Ia menyarankan agar pihak pekerja tak melulu menyalahkan petugas pengawasan Depnakertrans. Namun harus melihat terlebih dulu mana yang bersifat keperdataan atau pidana. Jika masuk pidana ada aparat pengawasan yang menegakkannya atau aparat pengawas hanya bisa menjelaskan hak-hak pekerja, tetapi yang memperjuangkan haknya adalah siapa yang dilanggar haknya.       

 

Meski demikian, Myra berjanji apa yang diusulkan akan disampaikan ke Menteri Tenaga Kerja dan Transmigrasi. Nanti akan disampaikan ke Bapak Menteri, imbuhnya.

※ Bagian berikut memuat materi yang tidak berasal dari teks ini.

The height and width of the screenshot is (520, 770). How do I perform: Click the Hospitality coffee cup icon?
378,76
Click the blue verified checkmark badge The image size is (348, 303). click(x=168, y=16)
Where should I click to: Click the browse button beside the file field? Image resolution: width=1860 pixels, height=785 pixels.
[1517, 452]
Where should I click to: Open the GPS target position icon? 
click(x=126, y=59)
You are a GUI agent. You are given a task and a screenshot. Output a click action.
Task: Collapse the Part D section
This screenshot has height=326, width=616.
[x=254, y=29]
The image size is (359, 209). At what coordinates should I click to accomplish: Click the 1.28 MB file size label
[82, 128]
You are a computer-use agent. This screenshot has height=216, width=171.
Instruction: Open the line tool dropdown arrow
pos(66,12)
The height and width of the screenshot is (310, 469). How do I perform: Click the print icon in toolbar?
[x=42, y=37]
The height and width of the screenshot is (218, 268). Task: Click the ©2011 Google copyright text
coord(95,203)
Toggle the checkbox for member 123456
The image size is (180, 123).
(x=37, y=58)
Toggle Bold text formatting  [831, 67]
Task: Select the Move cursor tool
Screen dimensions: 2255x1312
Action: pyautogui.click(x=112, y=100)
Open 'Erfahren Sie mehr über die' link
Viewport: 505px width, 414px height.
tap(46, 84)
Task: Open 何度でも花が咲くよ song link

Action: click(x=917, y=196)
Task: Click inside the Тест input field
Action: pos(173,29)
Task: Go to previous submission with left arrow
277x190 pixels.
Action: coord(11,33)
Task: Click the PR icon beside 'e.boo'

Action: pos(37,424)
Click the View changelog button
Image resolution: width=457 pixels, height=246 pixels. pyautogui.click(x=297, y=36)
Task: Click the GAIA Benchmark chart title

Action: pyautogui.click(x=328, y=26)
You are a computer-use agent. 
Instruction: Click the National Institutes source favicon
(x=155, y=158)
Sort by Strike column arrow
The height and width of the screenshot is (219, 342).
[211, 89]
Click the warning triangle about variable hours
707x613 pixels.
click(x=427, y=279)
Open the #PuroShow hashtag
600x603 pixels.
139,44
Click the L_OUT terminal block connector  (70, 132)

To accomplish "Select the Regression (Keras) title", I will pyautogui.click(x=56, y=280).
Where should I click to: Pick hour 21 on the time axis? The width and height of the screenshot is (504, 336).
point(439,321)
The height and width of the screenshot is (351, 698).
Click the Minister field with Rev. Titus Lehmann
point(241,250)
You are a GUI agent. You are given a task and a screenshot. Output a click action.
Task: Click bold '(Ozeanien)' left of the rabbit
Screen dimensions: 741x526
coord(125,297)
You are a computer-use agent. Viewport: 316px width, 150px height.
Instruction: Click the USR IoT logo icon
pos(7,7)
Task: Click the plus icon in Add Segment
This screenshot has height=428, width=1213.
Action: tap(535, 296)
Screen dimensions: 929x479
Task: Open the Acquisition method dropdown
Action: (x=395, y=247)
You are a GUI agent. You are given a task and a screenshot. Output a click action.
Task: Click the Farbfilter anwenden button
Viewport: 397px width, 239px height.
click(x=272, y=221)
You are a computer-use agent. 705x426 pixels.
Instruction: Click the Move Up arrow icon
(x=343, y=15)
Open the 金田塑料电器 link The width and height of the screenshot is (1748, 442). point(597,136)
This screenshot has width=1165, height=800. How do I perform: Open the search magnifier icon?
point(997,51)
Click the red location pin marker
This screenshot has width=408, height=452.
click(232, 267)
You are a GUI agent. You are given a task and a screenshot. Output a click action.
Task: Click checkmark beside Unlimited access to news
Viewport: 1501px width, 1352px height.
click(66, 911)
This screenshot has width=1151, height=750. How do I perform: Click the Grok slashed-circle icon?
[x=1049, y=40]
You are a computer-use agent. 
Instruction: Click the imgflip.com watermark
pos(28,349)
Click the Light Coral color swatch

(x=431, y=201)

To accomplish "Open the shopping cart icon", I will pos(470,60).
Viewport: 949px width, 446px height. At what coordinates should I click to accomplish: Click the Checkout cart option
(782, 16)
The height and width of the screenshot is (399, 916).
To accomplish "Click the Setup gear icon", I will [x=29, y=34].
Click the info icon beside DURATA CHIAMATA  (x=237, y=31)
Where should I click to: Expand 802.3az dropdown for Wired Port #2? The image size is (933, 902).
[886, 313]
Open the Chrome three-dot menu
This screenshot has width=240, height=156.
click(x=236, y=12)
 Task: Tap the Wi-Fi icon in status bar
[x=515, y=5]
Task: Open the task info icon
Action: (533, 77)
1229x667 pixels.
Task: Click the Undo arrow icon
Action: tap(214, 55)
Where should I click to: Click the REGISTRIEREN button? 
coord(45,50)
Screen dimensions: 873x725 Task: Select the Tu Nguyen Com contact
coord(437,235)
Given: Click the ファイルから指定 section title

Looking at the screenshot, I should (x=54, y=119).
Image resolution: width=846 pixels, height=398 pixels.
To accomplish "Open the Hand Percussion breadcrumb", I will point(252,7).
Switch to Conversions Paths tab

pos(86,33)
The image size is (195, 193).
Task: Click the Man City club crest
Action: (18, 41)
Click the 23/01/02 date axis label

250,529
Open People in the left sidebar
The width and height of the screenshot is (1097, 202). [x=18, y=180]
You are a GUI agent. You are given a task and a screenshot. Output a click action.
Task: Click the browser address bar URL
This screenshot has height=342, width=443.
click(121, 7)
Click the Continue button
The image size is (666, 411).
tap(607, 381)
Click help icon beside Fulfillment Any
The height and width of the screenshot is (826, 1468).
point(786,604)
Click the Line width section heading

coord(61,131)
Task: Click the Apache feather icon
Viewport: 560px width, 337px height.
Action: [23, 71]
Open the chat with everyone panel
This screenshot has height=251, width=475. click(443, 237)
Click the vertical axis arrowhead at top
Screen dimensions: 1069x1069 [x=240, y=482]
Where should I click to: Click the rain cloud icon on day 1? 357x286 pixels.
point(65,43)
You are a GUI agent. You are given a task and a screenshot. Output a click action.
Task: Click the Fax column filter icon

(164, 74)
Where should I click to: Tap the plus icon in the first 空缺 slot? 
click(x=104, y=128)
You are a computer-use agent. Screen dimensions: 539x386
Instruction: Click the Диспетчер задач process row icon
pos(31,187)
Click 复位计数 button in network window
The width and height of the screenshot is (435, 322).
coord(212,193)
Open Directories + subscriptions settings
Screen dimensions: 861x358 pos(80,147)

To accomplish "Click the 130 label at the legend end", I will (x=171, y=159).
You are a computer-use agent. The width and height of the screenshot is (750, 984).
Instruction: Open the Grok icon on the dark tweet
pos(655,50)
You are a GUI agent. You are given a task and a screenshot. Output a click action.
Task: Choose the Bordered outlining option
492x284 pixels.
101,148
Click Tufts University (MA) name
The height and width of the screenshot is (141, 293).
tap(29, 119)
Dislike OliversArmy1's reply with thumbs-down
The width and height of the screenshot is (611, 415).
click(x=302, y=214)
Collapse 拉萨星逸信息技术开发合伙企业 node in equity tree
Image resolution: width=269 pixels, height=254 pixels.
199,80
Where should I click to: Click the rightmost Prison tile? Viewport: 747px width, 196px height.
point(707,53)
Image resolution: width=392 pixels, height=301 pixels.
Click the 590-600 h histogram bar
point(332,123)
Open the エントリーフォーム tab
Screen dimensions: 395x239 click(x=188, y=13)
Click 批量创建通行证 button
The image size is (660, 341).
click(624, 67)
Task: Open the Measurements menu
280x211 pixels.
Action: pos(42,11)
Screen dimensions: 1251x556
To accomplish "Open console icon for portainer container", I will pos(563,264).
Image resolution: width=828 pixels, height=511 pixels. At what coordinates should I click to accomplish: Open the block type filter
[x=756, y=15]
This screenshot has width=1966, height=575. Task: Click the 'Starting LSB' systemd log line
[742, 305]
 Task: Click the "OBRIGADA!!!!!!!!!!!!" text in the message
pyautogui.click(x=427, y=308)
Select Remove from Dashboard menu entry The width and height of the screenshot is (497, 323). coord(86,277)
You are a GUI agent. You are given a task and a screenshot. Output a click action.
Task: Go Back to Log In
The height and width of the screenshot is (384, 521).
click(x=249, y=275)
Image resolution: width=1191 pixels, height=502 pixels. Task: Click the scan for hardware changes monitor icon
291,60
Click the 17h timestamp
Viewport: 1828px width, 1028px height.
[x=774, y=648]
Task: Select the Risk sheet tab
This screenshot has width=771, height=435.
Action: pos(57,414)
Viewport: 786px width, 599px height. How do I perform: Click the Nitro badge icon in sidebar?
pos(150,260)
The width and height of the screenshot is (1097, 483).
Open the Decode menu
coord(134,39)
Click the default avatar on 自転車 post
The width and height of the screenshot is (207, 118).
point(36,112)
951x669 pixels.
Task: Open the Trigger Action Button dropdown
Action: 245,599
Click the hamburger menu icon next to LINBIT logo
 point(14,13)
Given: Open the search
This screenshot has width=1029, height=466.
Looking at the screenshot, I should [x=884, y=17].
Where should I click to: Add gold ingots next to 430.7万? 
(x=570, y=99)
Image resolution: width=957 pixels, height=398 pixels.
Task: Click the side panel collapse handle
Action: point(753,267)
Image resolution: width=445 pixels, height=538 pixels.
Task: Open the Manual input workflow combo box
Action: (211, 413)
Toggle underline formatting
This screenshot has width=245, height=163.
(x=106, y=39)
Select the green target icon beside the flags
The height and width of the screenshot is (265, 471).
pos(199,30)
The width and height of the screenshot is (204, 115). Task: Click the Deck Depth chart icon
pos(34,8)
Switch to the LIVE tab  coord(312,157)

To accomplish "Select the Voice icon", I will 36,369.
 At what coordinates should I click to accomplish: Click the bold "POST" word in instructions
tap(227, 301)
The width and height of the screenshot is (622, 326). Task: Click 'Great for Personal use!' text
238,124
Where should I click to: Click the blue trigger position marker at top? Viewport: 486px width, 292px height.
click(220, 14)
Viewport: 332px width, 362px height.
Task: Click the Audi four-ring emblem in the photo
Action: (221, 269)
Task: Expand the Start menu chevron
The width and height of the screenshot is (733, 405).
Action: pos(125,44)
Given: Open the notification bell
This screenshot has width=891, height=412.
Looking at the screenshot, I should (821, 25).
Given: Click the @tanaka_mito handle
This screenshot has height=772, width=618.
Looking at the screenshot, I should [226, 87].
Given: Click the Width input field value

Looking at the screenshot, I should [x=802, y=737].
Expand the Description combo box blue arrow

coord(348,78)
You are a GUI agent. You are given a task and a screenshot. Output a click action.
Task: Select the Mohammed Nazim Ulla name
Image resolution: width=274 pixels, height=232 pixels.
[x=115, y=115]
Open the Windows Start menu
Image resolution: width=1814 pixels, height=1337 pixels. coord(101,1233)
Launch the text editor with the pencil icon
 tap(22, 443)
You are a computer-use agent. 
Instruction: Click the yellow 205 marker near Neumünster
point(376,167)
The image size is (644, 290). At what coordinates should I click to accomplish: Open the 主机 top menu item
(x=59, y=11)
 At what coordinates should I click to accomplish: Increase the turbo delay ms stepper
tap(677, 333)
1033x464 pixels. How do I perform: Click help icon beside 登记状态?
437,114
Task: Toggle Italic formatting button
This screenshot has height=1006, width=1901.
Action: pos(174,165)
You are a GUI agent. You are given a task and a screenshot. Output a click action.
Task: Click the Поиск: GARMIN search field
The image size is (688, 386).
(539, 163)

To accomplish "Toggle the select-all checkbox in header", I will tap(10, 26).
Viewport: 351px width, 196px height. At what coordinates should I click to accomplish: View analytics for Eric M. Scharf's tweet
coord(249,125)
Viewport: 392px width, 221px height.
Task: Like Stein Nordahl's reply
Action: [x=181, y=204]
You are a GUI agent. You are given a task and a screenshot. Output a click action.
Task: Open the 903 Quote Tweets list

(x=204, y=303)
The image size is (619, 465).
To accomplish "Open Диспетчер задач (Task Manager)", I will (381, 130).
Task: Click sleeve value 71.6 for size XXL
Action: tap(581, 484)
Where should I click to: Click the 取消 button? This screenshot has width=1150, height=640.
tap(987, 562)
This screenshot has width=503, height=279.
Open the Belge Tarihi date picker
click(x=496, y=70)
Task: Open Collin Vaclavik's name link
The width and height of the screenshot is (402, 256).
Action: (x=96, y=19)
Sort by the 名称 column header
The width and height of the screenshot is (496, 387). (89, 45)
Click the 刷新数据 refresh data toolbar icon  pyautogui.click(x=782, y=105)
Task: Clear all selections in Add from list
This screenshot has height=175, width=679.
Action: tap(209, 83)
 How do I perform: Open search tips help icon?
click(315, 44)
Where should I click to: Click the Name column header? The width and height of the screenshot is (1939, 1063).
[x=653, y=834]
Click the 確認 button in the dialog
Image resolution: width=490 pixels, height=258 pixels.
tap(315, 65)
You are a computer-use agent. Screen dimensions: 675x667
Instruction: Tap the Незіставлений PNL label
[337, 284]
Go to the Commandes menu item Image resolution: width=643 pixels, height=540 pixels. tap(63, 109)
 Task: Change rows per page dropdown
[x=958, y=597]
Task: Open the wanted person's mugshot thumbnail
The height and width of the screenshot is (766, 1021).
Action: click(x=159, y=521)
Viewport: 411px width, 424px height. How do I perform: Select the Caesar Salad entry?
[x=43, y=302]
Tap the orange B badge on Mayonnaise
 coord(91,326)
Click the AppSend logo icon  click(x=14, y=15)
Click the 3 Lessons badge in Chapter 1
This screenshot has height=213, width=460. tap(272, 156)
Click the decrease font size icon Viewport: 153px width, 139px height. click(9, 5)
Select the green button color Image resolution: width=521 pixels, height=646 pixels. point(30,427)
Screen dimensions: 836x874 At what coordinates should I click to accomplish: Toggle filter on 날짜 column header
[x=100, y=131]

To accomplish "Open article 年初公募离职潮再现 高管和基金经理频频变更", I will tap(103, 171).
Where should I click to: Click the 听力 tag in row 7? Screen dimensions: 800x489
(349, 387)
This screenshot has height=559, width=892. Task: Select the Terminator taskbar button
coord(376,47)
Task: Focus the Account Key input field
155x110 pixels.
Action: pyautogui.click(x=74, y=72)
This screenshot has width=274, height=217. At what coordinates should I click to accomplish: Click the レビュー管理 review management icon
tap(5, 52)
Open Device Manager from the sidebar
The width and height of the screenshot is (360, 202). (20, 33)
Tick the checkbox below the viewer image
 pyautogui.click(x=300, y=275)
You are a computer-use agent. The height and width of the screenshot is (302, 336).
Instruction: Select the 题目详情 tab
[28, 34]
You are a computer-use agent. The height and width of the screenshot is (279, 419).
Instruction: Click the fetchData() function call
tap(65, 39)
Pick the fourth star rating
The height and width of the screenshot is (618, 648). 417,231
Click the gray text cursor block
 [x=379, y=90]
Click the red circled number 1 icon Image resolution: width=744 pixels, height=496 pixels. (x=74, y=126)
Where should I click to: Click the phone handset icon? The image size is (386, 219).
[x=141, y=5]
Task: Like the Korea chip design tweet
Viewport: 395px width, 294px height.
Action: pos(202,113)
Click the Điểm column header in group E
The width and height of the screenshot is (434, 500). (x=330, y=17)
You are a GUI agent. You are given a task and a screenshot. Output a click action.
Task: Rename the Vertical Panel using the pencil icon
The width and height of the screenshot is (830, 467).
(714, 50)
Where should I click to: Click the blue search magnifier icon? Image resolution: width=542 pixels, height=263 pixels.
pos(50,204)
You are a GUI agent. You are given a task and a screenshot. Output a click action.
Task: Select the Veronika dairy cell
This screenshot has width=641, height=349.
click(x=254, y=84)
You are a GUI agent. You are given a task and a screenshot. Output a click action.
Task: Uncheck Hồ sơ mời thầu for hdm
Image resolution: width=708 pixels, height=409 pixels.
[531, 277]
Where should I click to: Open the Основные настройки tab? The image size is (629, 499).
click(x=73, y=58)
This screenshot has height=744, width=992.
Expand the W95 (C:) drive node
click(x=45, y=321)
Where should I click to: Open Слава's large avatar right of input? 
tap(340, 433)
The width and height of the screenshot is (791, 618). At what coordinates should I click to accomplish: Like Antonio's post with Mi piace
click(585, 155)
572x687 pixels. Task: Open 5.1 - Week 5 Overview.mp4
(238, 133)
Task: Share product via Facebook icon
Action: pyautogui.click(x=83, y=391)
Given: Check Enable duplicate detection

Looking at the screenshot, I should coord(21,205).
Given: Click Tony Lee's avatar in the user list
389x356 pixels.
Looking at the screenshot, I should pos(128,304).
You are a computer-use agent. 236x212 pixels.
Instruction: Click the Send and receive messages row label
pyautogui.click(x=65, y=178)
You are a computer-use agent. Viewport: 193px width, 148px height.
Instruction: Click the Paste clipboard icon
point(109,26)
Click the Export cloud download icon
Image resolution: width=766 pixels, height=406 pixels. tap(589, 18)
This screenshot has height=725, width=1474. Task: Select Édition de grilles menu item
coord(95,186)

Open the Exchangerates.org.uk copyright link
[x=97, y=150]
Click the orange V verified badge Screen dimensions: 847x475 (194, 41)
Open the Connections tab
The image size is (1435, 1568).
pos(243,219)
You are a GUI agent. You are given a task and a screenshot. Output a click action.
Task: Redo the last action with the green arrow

Sejauh ini belum ada pengaturan teknis yang jelas soal pekerja kontrak atau outsourcing, khususnya mengenai jenis pekerjaan apa saja yang termasuk pekerjaan pokok (core bussiness) dan bersifat penunjang (noncore bussiness). Pernyataan itu disampaikan Program Officer Labour Working Group (LWG), Odie Hudiyanto saat beraudiensi dengan Dirjen PHI dan Jamsostek, Myra M. Hanartani dan beberapa jajaran pejabat eselon II Depnakertrans, di Jakarta, Jum'at (14/8).

 

Odie tak sendiri, ia didampingi beberapa perwakilan dari beberapa organisasi dan federasi serikat pekerja lain. Diantaranya, Aliansi Jurnalis Independen (AJI) Jakarta, Federasi BUMN Strategis, Federasi Serikat Pekerja Media Independen, Gaspermindo, dan Federasi Serikat Buruh Independen (FSBI).  

 

Menurut Odie, UU No. 13 Tahun 2003 tentang Ketenagakerjaan hanya mengatur jenis pekerjaan yang bersifat pokok dan penunjang tanpa merinci secara jelas mana yang termasuk jenis pekerjaan pokok dan penunjang. Hal itu menimbulkan banyak persoalan dalam praktek. Akibatnya, pihak pengusaha outsourcing kerap memaksakan untuk memborongkan hampir semua jenis pekerjaan ke perusahaan pengguna tenaga kerja. 

 

Sistem outsourcing dalam konteks hubungan kerja pun, lanjut Odie, perlu diperjelas. Pasalnya, selama ini ada semacam ketidaktegasan dengan siapa buruh mempunyai hubungan kerja.      Penegasan itu bisa diwujudkan lewat hubungan kerja yang bersifat tanggung renteng (co-employment relation), baik perusahaan penyedia maupun pengguna memiliki hubungan kerja dengan pekerja sendiri, jelasnya.         

 

Untuk itu, pihaknya mengusulkan Depnakertrans untuk menerbitkan peraturan Menteri Tenaga Kerja yang mengatur beberapa hal. Pertama, jenis pekerjaan apa saja yang dapat dikontrak atau di-outsource yang perumusannya hasil kesepakatan serikat pekerja dan organisasi pengusaha. Kedua, agar upah pekerja kontrak atau outsourcing harus lebih tinggi dari pekerja tetap untuk menjamin pekerja jika kontraknya tak diperpanjang. Ketiga, hak perlindungan pekerja kontrak atau pekerja yang di-outsource minimal sama dengan pekerja yang tak di-outsource.